I don't think it makes sense to assume that "all those non-bloggers out there" will step in and support us, and we can let our fellow bloggers off the hook. Because let's face it – only another blogger can understand how many hours it takes to make a good tutorial. And the mainstream audience has a much more passive attitude to content than we do. So honestly, who's to make the donation-ware model go, if not fellow bloggers?
I actually think this donation-ware model has real possibilities, because it takes a "product" (tutorials) that we all consider to be of high value already, and then gives those of us who consume it a very easy, low-cost way to help support it. A donation of a couple bucks is way less than a print magazine subscription, and it directly helps your neighbor or friend keep making the content you love to read.
So I'd love to see lots more of us releasing donation-ware work.

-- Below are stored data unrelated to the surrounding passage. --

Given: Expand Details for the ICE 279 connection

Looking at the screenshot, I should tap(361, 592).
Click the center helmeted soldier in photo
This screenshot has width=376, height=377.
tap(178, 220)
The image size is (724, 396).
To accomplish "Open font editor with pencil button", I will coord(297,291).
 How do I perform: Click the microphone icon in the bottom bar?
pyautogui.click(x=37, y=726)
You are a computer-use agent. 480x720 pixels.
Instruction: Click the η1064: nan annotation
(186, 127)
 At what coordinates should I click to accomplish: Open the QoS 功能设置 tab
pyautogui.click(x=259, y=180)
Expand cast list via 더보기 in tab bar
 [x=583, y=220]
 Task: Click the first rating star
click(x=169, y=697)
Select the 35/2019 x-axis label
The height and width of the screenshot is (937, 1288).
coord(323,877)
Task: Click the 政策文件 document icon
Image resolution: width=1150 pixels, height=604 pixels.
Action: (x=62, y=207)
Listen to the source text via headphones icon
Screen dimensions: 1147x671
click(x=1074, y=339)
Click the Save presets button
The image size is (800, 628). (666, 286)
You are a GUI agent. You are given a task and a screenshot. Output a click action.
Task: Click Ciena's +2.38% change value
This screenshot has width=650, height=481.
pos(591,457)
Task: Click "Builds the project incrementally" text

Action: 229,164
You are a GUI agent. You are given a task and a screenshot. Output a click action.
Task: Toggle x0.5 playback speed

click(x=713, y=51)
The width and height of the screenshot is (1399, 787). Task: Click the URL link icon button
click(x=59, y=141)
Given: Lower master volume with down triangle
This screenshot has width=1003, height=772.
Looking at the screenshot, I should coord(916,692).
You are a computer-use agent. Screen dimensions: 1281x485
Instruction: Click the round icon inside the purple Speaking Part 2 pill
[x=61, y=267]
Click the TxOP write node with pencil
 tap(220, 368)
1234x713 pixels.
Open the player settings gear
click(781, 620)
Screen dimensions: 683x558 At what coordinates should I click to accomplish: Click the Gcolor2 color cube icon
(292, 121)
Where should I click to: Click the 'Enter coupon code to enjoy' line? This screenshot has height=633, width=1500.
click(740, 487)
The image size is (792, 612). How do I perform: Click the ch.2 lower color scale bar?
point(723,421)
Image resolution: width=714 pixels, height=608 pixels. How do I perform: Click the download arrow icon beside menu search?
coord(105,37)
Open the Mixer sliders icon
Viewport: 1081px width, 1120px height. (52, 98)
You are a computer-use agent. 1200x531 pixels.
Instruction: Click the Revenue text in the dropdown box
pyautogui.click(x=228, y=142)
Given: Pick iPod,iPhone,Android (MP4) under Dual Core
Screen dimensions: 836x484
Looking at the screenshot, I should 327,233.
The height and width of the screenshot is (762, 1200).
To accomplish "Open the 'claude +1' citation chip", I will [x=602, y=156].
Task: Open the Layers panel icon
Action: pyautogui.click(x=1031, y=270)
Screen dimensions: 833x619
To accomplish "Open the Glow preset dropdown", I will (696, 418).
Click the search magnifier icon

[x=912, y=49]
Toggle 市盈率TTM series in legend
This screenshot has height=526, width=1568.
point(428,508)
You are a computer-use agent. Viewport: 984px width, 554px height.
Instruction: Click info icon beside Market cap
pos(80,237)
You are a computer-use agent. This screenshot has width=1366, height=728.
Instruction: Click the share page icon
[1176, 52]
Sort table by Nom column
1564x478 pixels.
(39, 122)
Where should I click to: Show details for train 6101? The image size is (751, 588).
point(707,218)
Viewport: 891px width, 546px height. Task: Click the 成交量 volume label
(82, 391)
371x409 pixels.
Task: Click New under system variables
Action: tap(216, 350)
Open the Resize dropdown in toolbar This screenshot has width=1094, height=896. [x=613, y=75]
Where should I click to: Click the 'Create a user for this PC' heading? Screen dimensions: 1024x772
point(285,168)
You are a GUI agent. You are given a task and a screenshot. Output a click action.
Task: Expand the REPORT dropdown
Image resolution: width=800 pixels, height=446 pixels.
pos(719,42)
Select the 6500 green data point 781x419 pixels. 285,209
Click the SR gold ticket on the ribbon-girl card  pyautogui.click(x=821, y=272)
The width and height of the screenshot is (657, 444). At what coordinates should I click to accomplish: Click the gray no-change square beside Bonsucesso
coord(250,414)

And I think that more of us can take advantage of this model if more of us are also actively supporting it.
Your turn - what are your thoughts?
…Here's what I'm curious about after this experiment:
• Do you have an interest in using the donation-ware model on your own blog? How would you do it differently? And what kind of response would make it worth your time?
• If you decided not to support this tutorial, what led to your decision? There's no judgement here – your feedback is veluable for us all. Was the project not appealing? Too holiday-oriented? Was the presentation not clear? Was it too grabby?
• What kinds of tutorials in general would you be most willing to make donations for? (Not just here, but anywhere?)